«DOK»: Der Wildheuer – Senkrecht über dem Urnersee
Es war ein Sonntag im August 2016, ein schwarzer Tag für Sepp Gisler. Der 62-jährige Urner Bergbauer stürzte beim Wildheuen an einer steilen Flanke am Rophaien 300 Meter tief in den Tod. Der sechsfache Vater war ein erfahrener Wildheuer, wusste um die Gefahren bei dieser strengen Arbeit. Doch ein Restrisiko bleibt, besonders bei einer Tätigkeit fast in der Senkrechten. Nach dem Tod des Vaters führt nun Julia, die jüngste Tochter, den Bergbauernhof auf dem Oberaxen weiter. Und auch sie wird wieder in die «Wildi» steigen müssen, denn es geht nicht anders.

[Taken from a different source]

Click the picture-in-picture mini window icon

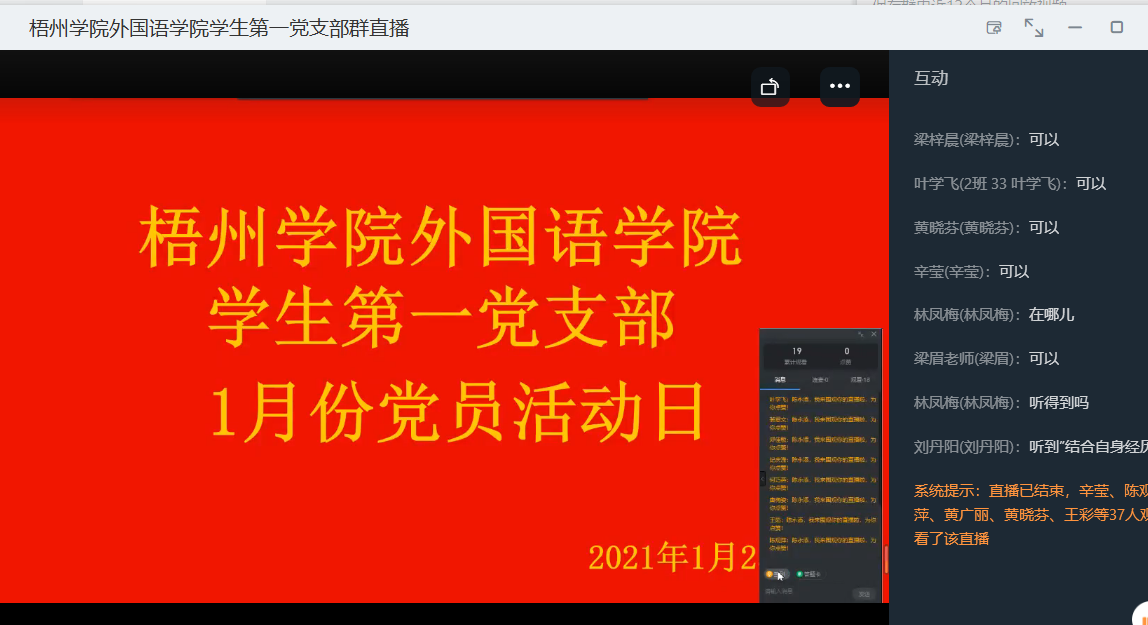tap(994, 28)
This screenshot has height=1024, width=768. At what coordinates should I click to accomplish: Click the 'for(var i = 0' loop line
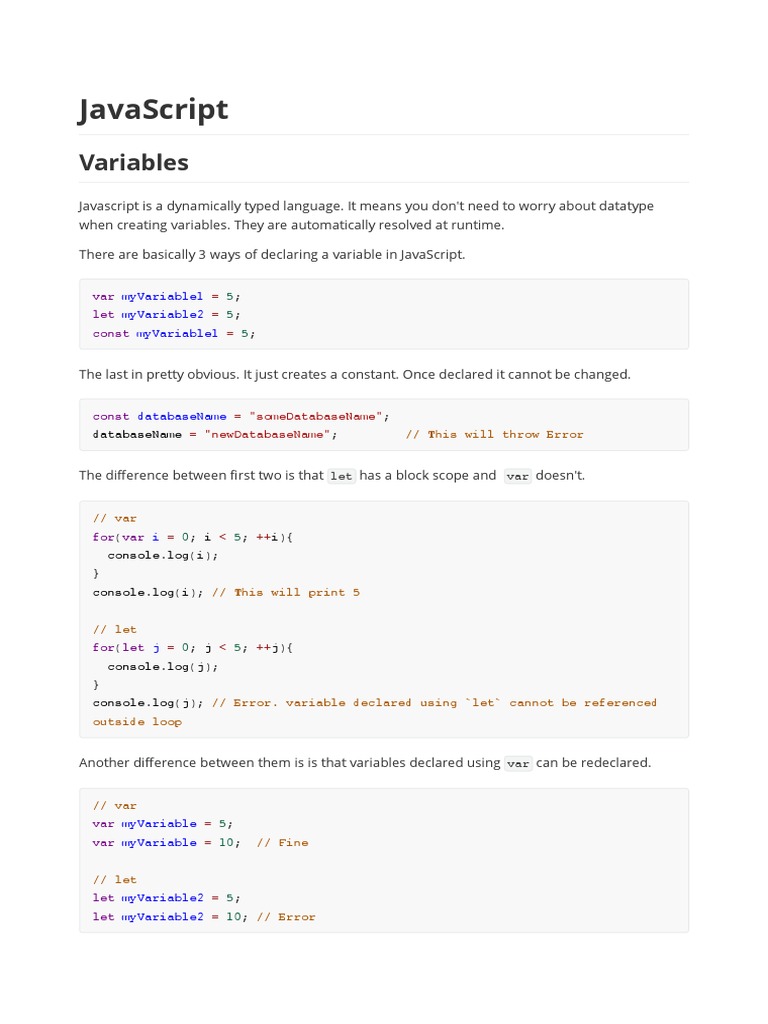(192, 537)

Das wertvolle Heu aus den Planggen ist die Futterbasis für den kleinen Betrieb hoch über dem Urnersee. Ein Film von Beat Bieri.

Der Film von Beat Bieri führt hoch über den Urnersee, auf den Oberaxen, hier leben die Gislers, 1000 Meter über Meer, auf einem markanten Felsbuckel, der nur mit der Seilbahn erreichbar ist – sofern der Föhn nicht wieder mal so stark wütet, dass die Kabine besser in der Station bleibt. Gewiss, der Blick über See und Tal ist überwältigend, doch das Wirtschaften hier oben ist erschwert, da eine Strassenzufahrt fehlt. Die Kälber aus der Biofleischproduktion müssen rechtzeitig zum Schlachten ins Tal transportiert werden, bevor sie zu schwer sind für die Seilbahnfahrt. Und das ist jedes Mal eine nervenaufreibende Sache.
Sepp Gisler war an diesem Berg aufgewachsen, in früheren Jahren sogar noch ohne Seilbahn. Von Kindesbeinen an stieg er in die stotzigen Abhänge am Rophaien, die zu steil sind, um Vieh darauf weiden zu lassen. Doch als Heuwiesen lassen sie sich nutzen, wenn man Knochenarbeit und Gefahr nicht scheut. Wildheuen – dies verschafft dem Oberaxen-Hof nicht nur das existentiell notwendige Futter. Durch das Wildheuen wird auch ökologisch besonders wertvolles Kulturland erhalten, alpine Trockenwiesen von grosser Pflanzenpracht, die ohne gelegentlichen Schnitt bald verwalden würden.